Honolulu Star-Advertiser

Wednesday, December 11, 2024 77° Today's Paper


Business

‘Lot’ of power

1/2
Swipe or click to see more
COURTESY OCEANIC TIME WARNER CABLE
The solar power system at Oceanic Time Warner Cable headquarters.
2/2
Swipe or click to see more
COURTESY OCEANIC TIME WARNER CABLE
A view from under the parking lot canopy.

Chevron Corp. has built the state’s largest "solar canopy," a 414-kilowatt photovoltaic system positioned over 177 parking spaces at Oceanic Time Warner’s headquarters in Mililani.

The canopy will provide shade for the cars of customers and employees at the Oceanic complex and generate — along with a rooftop photovoltaic system — 20 percent of the facility’s energy needs.

The project is part of a growing trend among businesses in Hawaii to cut their energy costs by installing solar generation systems that provide electricity at a fixed rate for less than they pay their utility. Businesses can either finance the cost of the systems themselves or work with a third party that pays the upfront costs and sells the electricity back to the business under a power purchase agreement.

Chevron Energy Solutions, a unit of Chevron Corp., built the Oceanic Time Warner PV system. When the rooftop and parking canopy are combined, the system has a generating capacity of 856 kilowatts.

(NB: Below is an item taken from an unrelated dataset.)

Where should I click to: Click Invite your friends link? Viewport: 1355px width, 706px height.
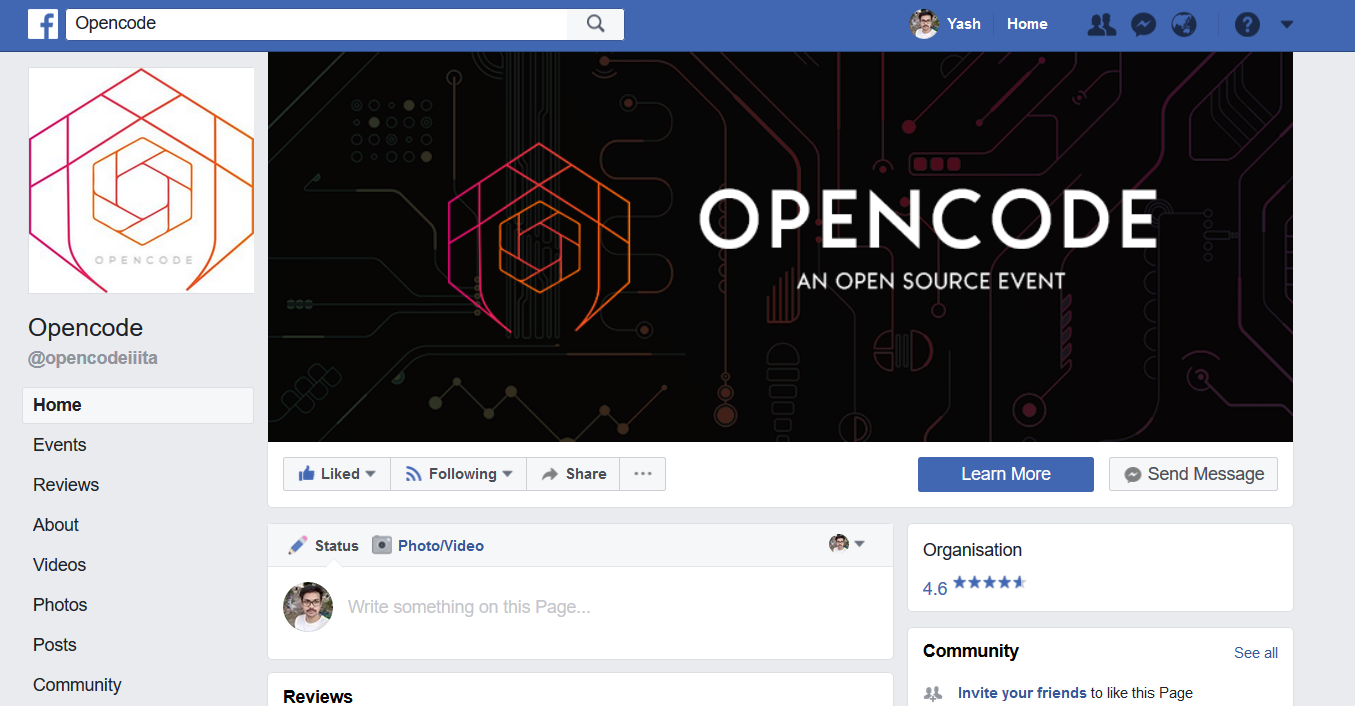click(1021, 692)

The system is owned by San Francisco-based Tioga Energy, which will sell the electricity to the cable company at a fixed rate over 20 years. The rate is less that what Oceanic had been paying Hawaiian Electric Co. for the same amount of power.

"This project helps to provide budget for our energy costs and the opportunity to use renewable power," said Norman Santos vice president of operations for Oceanic.

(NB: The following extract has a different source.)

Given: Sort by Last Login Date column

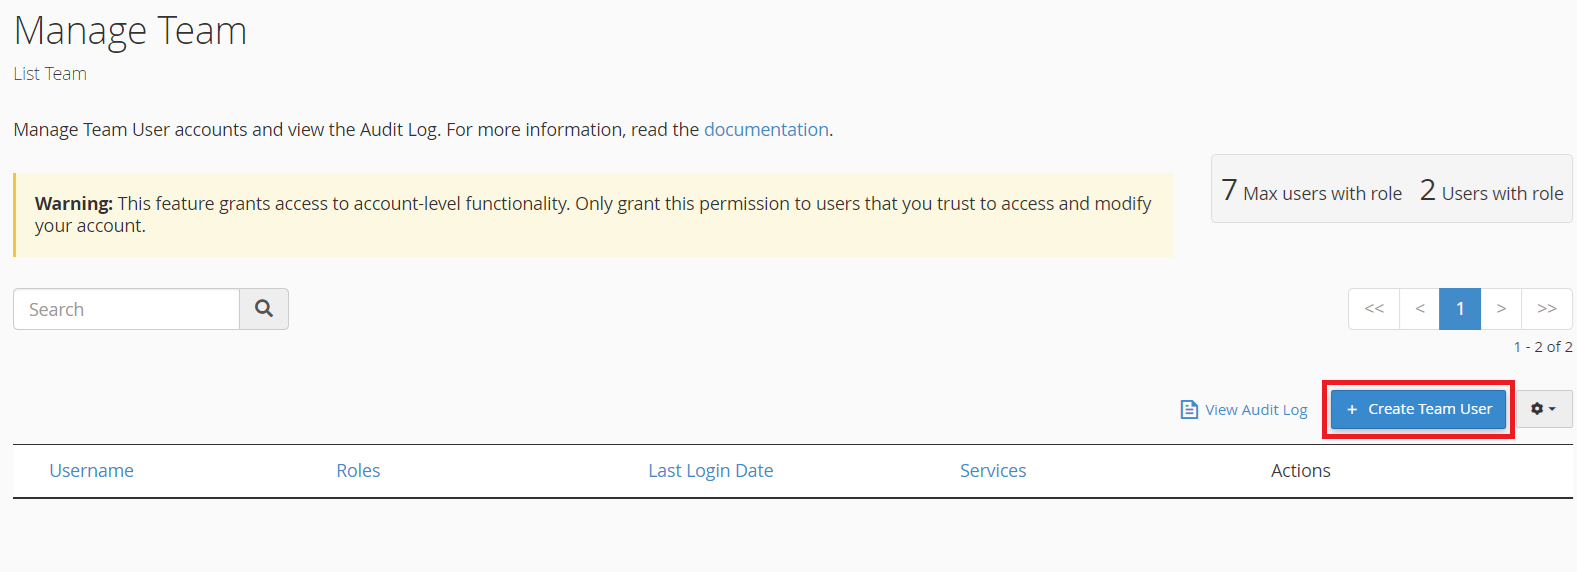Looking at the screenshot, I should [x=710, y=471].
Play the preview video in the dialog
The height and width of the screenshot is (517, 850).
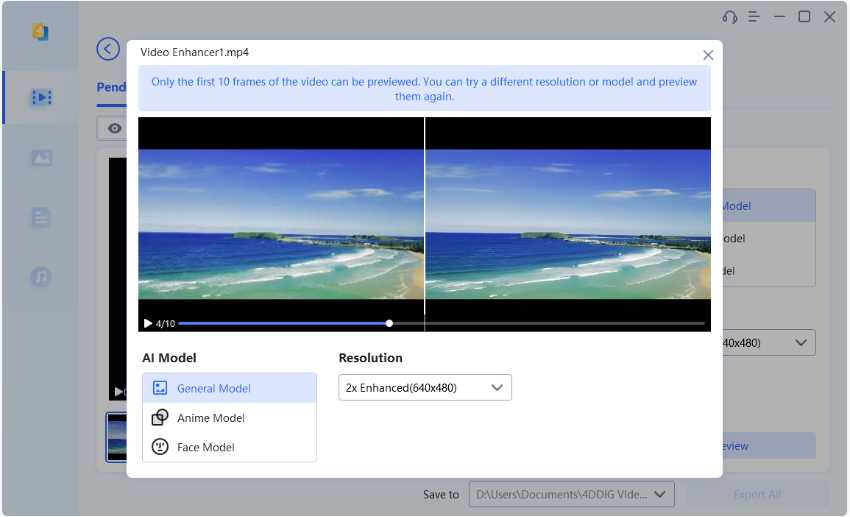click(148, 323)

The PV panels mounted on poles over the parking area are tilted at a height ranging from 9 feet on one edge and 10 feet on the other.

The project’s 3,566 panels are expected to generate 1.26 million kilowatt-hours of electricity annually, equal to what 175 typical Oahu homes would use in a year. That would result in the reduction of 1,064 tons of carbon emissions a year, Chevron estimates.

While dozens of businesses have put PV systems on their rooftops, mounting them on parking lot canopies is still relatively new in Hawaii. Only a handful have been built, including a 280-kilowatt system at the Grand Hyatt Kauai Resort & Spa.

"There aren’t very many canopy proj­ects in Hawaii," said Brian Kea­loha, regional manager for Chevron Energy Solutions. "There is a level of complexity to putting panels on a canopy. It’s a little more challenging than a rooftop," he said.

The company has been a leader in canopy PV systems, with proj­ects totaling 19 megawatts across the country, Kea­loha said. "There is a little more cost component to a canopy system, but we’ve been able to drive the price down," he said.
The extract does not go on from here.